Ligand-induced oligomerization of the human GPCR neurotensin receptor 1 monitored in living HEK293T cells

TL;DR

This study investigates how the human neurotensin receptor 1 (NTSR1), a GPCR, oligomerizes in living cells upon ligand binding, using advanced fluorescence microscopy techniques to monitor receptor states in real-time.

Contribution

It provides the first in vivo evidence of ligand-induced oligomerization of NTSR1 in the plasma membrane of living HEK293T cells.

Findings

Ligand binding promotes NTSR1 oligomerization in living cells.

Multiple fluorescence techniques confirm receptor oligomerization.

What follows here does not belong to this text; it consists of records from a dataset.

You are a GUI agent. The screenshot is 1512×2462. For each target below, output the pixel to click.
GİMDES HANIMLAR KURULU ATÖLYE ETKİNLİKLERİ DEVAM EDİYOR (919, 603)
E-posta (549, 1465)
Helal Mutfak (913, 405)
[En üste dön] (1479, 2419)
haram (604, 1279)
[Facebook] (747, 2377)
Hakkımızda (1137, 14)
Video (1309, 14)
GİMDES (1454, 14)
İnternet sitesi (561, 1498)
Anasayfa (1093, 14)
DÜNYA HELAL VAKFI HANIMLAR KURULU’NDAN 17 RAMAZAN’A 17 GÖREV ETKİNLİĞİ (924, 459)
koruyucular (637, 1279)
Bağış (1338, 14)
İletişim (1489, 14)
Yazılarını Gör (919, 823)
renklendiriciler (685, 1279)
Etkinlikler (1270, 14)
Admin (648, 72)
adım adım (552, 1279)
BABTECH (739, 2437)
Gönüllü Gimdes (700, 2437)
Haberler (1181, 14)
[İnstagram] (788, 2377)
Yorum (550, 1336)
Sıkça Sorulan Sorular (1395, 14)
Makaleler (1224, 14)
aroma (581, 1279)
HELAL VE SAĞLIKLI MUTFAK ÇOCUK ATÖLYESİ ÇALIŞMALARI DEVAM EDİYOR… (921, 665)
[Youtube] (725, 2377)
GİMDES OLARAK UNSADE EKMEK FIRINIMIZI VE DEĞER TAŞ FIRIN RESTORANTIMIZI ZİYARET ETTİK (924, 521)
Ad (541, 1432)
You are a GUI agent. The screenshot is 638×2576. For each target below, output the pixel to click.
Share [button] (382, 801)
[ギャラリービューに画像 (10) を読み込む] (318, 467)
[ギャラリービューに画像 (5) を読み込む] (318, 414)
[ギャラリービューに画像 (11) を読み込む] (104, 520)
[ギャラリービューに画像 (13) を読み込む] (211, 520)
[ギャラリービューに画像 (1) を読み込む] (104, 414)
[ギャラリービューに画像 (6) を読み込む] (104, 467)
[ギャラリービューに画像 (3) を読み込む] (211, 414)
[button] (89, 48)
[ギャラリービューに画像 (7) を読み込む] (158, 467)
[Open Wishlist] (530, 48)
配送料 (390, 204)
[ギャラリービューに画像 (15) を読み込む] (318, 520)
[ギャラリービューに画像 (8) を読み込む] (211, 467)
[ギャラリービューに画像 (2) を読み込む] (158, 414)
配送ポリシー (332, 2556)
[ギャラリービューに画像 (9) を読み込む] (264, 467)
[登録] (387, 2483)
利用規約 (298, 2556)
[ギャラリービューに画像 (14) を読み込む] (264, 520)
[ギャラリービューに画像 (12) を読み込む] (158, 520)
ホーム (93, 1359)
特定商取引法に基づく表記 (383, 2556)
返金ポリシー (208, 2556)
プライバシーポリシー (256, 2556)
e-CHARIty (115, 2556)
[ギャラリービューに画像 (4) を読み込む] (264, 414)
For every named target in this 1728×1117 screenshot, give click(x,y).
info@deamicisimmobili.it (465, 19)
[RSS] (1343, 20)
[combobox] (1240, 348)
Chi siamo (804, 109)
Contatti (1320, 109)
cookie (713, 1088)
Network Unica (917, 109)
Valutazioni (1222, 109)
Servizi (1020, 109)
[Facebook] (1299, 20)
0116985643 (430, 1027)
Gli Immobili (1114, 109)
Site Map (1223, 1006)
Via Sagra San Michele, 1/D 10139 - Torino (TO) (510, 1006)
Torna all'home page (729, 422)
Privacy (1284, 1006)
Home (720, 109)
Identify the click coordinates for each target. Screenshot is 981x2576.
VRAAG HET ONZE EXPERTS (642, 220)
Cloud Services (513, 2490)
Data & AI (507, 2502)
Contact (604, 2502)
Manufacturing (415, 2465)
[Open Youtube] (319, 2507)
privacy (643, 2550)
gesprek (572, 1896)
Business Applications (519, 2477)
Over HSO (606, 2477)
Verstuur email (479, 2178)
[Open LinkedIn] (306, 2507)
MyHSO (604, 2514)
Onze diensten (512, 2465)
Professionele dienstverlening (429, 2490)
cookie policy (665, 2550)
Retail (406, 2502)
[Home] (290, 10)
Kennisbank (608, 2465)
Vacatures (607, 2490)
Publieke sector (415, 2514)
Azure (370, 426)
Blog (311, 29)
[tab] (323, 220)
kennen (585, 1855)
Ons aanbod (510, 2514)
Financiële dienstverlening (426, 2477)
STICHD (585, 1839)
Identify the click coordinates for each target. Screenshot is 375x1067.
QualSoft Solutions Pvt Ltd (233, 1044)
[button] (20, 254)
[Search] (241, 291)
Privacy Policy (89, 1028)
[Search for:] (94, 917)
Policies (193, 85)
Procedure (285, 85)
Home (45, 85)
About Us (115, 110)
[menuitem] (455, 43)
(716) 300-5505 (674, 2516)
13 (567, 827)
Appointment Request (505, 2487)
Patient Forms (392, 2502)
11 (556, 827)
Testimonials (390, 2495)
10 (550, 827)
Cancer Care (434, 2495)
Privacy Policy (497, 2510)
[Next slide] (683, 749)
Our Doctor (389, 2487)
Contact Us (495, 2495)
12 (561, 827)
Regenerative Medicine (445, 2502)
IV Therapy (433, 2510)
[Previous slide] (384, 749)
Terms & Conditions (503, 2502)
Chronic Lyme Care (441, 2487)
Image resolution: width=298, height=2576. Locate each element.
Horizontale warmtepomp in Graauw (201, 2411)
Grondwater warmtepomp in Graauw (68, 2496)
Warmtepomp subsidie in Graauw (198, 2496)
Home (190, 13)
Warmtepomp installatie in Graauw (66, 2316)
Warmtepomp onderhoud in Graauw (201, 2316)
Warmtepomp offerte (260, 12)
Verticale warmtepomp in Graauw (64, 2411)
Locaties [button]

Oligomerization dynamics can be monitored in real-time.

Abstract

The human neurotensin receptor 1 (NTSR1) is a G protein-coupled receptor that can be expressed in HEK293T cells by stable transfection. Its ligand is a 13-amino-acid peptide that binds with nanomolar affinity from the extracellular side to NTSR1. Ligand binding induces conformational changes that trigger the intracellular signaling processes. Recent single-molecule studies revealed a dynamic monomer - dimer equilibrium of the receptor in vitro. Here we report on the oligomerization state of the human NTSR1 in the plasma membrane of HEK293T cells in vivo. We fused different fluorescent marker proteins mRuby3 or mNeonGreen to the C-terminus of NTSR1 and mutated a tetracysteine motif into intracellular loop 3 (ICL3) for subsequent FlAsH labeling. Oligomerization of NTSR1 was monitored before and after stimulation of the receptor with its ligand by FLIM and homoFRET microscopy (i.e. Forster resonance energy transfer between identical fluorophores detected by fluorescence anisotropy), by colocalization microscopy and by time-lapse imaging using structured illumination microscopy (SIM).